# What to work on
Set down the lines of the data below verbatim, from the line containing "The height and width of the screenshot is (840, 1437)." through the line containing "pos(330,547)", with both of those lines included.

Raw data:
★ ★ ★ ★ ★
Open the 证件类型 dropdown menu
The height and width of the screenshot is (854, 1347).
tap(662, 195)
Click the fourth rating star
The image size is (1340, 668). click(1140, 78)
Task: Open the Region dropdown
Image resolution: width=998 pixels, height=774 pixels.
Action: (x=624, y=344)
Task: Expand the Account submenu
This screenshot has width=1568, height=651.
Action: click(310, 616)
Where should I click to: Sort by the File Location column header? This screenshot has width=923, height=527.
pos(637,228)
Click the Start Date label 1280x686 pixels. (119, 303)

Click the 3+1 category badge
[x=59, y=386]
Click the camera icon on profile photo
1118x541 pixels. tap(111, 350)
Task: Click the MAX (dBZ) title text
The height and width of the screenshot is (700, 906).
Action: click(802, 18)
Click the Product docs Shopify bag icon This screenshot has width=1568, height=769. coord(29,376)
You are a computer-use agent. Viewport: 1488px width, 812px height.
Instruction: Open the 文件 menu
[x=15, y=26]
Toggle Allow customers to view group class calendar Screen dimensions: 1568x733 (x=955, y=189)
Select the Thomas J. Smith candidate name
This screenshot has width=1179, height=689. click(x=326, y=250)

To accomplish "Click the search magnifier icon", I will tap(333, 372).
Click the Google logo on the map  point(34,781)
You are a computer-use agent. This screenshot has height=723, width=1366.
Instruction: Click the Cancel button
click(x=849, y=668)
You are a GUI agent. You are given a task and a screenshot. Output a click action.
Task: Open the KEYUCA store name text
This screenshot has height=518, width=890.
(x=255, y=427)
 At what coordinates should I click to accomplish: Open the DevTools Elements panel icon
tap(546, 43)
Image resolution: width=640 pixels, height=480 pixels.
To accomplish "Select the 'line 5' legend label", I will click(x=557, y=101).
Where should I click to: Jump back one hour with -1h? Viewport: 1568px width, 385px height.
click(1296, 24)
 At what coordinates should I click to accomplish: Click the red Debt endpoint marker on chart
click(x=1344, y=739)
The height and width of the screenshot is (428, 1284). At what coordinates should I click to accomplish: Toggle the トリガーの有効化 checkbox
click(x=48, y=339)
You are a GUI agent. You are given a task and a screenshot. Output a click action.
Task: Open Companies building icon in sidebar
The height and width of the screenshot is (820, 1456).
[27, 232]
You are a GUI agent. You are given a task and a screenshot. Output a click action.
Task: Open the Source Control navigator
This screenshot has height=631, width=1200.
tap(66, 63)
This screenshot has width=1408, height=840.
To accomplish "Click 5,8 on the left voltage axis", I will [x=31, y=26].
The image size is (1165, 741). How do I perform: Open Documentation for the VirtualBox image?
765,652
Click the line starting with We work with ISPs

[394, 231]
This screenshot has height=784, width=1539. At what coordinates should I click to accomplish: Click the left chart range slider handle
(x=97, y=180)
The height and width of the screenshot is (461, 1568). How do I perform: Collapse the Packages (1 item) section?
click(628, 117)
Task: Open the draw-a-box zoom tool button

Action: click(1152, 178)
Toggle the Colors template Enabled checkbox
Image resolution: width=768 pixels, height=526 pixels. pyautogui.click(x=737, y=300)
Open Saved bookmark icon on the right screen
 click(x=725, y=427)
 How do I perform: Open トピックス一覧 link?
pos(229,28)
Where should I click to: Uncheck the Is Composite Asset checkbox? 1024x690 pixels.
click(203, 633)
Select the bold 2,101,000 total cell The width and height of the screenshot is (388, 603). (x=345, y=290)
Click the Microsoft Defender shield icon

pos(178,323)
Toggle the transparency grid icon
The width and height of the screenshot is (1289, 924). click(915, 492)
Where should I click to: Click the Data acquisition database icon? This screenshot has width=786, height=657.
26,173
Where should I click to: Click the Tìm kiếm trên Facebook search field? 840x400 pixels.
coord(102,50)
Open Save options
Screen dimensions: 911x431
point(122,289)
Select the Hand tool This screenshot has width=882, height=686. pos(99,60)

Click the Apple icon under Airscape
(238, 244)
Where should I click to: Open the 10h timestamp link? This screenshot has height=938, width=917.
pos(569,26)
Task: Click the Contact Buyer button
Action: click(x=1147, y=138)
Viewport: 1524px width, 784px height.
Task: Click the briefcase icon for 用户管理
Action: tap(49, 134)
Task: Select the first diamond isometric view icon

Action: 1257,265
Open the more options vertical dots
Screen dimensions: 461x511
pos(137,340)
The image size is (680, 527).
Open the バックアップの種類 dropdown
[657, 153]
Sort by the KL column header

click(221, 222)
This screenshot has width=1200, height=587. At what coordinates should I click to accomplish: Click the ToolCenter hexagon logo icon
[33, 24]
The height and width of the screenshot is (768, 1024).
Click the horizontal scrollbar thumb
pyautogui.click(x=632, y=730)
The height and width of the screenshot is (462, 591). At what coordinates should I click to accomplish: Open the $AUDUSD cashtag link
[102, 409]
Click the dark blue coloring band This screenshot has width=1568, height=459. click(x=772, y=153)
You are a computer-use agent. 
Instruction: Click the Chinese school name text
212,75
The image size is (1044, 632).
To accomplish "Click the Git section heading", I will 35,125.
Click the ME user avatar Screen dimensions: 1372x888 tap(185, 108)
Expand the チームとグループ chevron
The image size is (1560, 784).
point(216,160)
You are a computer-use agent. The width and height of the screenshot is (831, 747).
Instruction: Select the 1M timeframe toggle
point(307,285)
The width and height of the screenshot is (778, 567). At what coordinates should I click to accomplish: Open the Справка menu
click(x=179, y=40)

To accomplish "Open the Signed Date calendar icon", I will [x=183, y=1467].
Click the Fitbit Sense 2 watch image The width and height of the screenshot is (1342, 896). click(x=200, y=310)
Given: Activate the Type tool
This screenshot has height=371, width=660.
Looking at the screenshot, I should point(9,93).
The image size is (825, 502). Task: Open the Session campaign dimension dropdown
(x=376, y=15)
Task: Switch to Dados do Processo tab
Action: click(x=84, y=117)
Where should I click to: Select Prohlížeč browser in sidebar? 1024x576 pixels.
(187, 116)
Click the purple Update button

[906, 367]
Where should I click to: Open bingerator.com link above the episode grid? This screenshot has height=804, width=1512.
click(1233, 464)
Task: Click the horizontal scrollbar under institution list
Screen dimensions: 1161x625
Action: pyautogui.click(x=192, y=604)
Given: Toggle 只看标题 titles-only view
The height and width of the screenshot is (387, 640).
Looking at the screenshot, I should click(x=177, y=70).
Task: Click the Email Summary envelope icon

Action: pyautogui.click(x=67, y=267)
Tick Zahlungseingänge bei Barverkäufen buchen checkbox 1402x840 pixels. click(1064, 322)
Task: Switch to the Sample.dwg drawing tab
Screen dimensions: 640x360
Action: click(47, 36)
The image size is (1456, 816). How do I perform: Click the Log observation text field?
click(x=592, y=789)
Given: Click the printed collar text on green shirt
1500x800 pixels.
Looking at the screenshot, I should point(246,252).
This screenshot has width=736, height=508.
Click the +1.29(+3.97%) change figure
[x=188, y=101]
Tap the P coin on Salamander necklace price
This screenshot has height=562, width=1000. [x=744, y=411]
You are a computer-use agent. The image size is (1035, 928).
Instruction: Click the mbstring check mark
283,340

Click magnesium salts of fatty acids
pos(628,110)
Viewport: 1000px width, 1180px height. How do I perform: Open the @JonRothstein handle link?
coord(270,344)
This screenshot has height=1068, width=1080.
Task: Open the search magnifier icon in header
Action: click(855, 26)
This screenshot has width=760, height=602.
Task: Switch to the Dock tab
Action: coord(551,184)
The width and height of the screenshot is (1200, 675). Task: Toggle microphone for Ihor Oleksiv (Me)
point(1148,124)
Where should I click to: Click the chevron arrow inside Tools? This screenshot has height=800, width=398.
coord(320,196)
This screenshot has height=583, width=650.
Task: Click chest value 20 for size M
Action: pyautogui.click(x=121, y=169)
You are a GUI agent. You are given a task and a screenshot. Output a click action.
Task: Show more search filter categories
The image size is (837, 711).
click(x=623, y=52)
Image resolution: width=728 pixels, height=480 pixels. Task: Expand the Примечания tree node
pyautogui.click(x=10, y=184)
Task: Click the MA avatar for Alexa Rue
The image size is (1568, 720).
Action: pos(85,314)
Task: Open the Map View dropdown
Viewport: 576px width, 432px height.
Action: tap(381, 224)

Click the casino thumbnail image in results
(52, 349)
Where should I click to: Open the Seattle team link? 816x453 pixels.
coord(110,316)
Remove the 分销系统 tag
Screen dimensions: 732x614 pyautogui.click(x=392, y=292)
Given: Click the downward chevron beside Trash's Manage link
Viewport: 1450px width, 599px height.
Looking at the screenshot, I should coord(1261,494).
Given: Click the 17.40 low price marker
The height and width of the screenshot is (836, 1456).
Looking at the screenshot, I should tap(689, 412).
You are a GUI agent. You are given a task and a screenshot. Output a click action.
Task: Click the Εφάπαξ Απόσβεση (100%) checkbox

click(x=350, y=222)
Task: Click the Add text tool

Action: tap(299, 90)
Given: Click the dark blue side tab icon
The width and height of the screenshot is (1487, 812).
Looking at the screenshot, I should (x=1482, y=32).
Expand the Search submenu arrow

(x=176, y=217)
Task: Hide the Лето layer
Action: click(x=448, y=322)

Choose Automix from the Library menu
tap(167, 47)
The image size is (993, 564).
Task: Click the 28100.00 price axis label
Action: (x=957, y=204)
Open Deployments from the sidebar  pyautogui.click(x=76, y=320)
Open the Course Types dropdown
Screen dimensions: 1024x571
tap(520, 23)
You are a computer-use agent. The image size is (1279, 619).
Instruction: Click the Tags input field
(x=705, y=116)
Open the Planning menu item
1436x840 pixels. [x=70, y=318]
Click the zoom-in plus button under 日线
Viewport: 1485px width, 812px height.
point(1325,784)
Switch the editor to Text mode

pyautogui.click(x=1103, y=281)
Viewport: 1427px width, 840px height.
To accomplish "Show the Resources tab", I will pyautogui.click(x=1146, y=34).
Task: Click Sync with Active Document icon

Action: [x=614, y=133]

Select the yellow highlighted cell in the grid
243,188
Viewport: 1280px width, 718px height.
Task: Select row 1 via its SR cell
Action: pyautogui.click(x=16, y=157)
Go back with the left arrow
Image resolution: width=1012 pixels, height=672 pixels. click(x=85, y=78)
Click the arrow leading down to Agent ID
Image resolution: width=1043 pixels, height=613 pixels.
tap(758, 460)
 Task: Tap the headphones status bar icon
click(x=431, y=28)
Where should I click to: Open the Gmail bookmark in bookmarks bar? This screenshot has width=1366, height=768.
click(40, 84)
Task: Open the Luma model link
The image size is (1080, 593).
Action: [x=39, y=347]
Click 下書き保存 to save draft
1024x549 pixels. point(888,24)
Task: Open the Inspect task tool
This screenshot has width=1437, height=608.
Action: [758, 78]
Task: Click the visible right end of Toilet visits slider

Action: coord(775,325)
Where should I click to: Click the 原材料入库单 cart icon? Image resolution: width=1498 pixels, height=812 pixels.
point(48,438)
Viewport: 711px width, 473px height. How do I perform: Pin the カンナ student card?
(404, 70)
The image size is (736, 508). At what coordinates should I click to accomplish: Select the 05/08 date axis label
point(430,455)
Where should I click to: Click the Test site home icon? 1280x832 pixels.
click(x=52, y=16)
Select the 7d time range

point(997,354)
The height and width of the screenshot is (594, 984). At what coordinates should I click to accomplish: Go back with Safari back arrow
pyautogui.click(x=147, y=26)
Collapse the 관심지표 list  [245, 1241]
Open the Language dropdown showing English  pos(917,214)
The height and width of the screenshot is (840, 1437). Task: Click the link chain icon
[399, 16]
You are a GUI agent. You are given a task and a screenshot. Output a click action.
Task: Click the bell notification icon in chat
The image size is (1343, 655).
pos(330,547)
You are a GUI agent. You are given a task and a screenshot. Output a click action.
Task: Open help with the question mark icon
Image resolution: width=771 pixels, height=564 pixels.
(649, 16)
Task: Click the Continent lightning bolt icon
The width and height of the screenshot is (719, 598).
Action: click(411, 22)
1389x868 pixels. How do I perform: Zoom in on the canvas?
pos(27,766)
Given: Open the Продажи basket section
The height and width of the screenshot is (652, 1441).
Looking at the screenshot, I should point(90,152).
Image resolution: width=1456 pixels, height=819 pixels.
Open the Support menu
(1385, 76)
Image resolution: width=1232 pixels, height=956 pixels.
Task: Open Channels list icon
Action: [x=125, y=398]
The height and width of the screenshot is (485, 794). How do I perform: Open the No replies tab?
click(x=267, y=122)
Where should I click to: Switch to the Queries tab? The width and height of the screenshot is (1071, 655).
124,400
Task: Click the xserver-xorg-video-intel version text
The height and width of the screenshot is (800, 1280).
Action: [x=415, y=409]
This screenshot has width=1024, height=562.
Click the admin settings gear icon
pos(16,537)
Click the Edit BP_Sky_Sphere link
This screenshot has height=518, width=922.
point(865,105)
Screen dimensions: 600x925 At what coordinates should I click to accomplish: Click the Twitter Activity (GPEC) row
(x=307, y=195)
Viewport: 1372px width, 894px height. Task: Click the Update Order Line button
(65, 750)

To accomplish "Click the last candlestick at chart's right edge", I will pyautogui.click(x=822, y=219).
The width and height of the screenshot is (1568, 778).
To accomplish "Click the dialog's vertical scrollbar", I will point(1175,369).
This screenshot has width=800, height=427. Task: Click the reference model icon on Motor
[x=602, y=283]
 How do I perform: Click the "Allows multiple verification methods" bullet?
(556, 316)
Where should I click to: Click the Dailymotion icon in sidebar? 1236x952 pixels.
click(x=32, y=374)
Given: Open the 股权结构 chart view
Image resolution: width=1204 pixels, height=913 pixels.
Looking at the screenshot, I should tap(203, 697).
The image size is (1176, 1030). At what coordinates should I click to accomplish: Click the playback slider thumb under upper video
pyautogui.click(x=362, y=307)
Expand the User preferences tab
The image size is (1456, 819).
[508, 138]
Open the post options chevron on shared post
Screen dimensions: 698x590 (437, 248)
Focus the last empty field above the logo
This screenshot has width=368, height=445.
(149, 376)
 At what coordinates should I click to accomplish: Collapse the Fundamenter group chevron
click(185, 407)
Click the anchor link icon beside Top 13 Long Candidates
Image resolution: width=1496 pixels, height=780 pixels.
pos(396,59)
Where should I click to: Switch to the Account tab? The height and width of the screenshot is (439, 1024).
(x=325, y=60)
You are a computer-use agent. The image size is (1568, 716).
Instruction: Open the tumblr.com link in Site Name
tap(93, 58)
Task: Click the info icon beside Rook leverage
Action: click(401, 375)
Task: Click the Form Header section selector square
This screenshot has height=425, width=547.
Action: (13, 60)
★ ★ ★ ★ ★
# Worked solution
The height and width of the screenshot is (840, 1437). Task: Click the link chain icon
[399, 16]
You are a GUI agent. You are given a task and a screenshot. Output a click action.
Task: Click the bell notification icon in chat
The image size is (1343, 655).
pos(330,547)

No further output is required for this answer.